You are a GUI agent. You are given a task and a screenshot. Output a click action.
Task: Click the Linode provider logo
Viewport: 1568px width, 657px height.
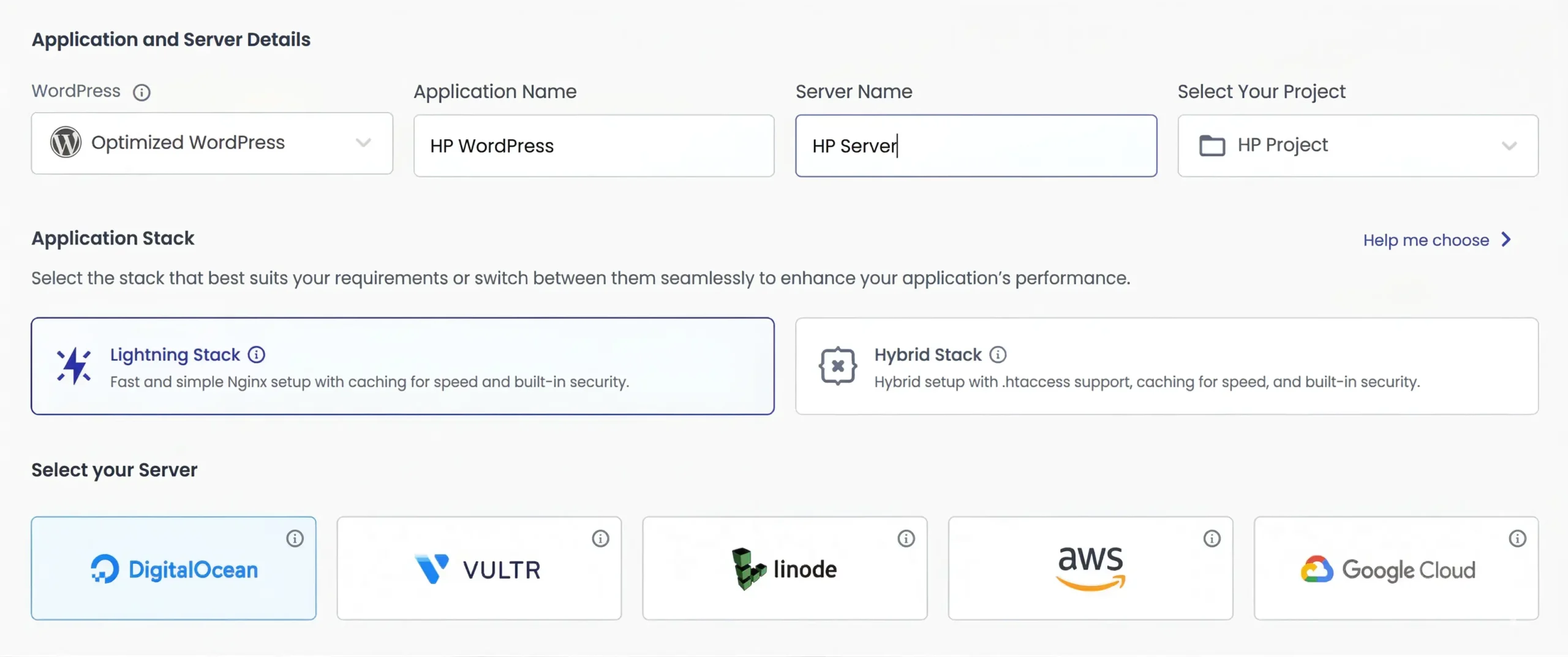pos(784,568)

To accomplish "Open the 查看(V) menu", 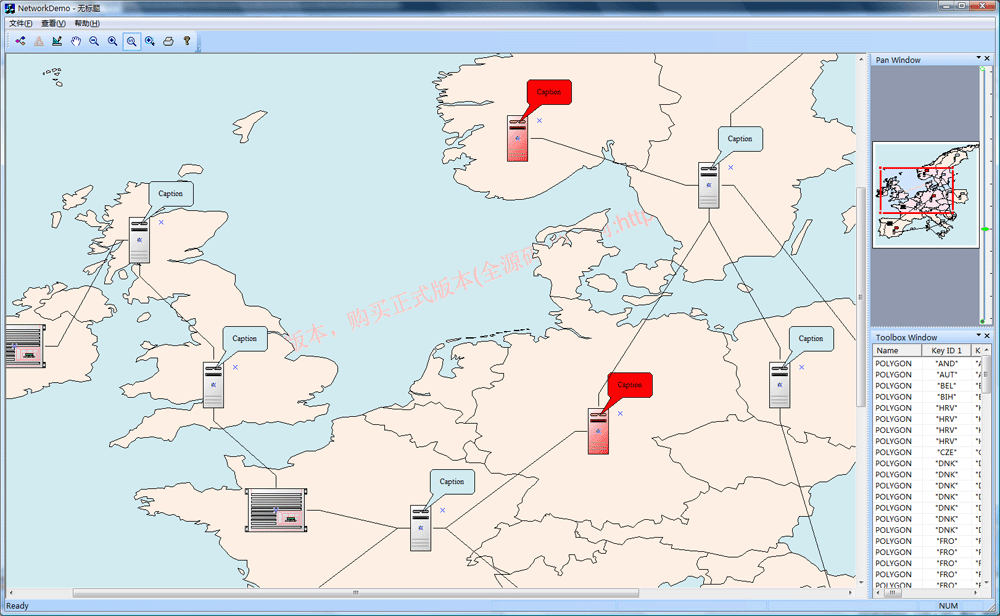I will [x=53, y=23].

THE TASK: Count the lines above that contain the string "Output", matching case exactly. Reply with the number alone.

THE RESPONSE: 1